Il Tar Sicilia, Sezione Quarta di Palermo, interviene sulle competenze professionali nel campo della nutrizione e chiarisce un punto destinato a incidere sull’organizzazione dei servizi sanitari. Con la sentenza del 30 marzo 2026, i giudici amministrativi hanno respinto il ricorso promosso dall’Ordine dei Tecnici sanitari di radiologia medica e delle professioni sanitarie tecniche, che agiva nell’interesse dei dietisti contro l’operato dell’Asp di Agrigento.

Al centro della controversia vi era un avviso pubblico per il conferimento di un incarico di biologo nutrizionista nell’ambito di un progetto sui disturbi alimentari, attivato presso il Dsm Centro Metabolè. Secondo i ricorrenti, le attività previste avrebbero dovuto essere riservate in via esclusiva alla figura del dietista.

Nel giudizio si è costituito l’Ordine dei Biologi della Sicilia, rappresentato dal presidente pro tempore Alessandro Pitruzella, con la difesa affidata all’avvocato Girolamo Rubino.

La linea difensiva ha richiamato anche recenti pronunce della Corte costituzionale, sostenendo che le competenze in materia di nutrizione e formulazione di diete rientrano tra quelle attribuite ai biologi. L’Asp di Agrigento, difesa dall’avvocato Santo Botta, ha invece rivendicato la legittimità degli atti adottati.
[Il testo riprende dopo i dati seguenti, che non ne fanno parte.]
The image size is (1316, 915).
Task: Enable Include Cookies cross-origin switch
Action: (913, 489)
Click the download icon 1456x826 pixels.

Il Tar ha accolto questa impostazione, sottolineando come la normativa vigente riconosca ai biologi iscritti alla sezione A dell’albo la possibilità di valutare i bisogni nutrizionali e predisporre regimi alimentari adeguati.
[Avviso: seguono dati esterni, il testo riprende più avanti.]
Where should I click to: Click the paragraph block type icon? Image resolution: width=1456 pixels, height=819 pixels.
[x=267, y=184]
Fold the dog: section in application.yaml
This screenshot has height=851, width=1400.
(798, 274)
I giudici hanno inoltre ribadito che la professione di biologo rientra tra quelle sanitarie sottoposte alla vigilanza del Ministero della Salute.

Nella motivazione, viene chiarito che dietisti e biologi nutrizionisti, pur con percorsi formativi distinti, condividono competenze nell’ambito della nutrizione umana. Ne consegue che non può essere riconosciuto alcun ambito di esclusiva in favore di una sola figura professionale.
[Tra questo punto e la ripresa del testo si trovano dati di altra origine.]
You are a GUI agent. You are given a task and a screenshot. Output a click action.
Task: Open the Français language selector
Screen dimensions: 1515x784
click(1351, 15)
Alla luce di tali considerazioni, il Tribunale ha dichiarato legittima la procedura selettiva, confermando la validità della graduatoria e l’immissione in servizio del professionista individuato.

“Con questa sentenza – commenta l’avvocato Santo Botta – viene salvaguardata la graduatoria e l’immissione in servizio dei vincitori, garantendo la continuità di un servizio essenziale per i pazienti affetti da disturbi alimentari nella provincia di Agrigento”.